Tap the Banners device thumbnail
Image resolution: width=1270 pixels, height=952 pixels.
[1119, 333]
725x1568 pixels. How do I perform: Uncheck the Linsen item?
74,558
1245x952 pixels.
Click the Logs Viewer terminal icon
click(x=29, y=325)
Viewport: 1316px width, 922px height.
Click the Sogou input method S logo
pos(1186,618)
= = =
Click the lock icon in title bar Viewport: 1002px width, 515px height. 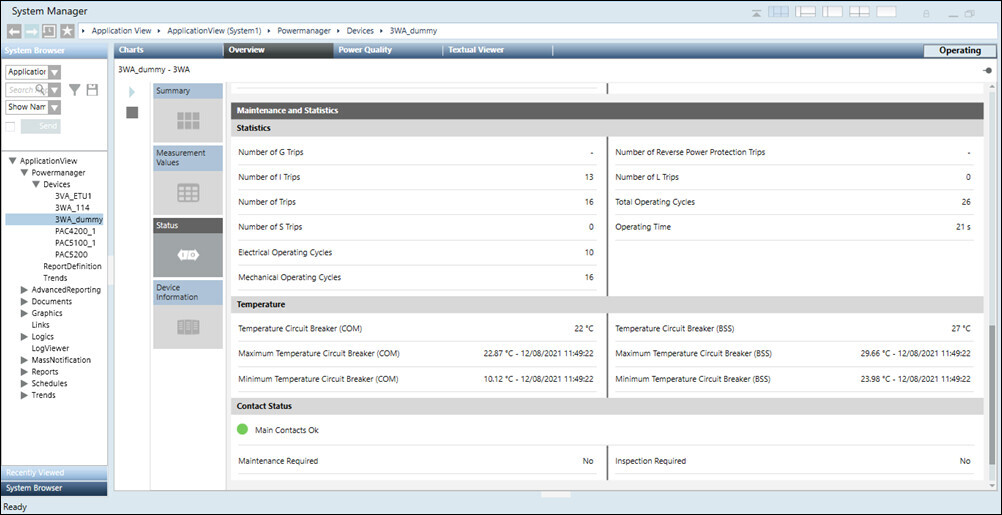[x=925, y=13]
= = =
▸ Instructions for the task
Output the items from the line containing "Viewport: 1316px width, 922px height." through the line containing "pos(1186,618)", both included, as a JSON list of strings with one string per line and blank lines left out.

▸ Answer to the exercise
[
  "Viewport: 1316px width, 922px height.",
  "Click the Sogou input method S logo",
  "pos(1186,618)"
]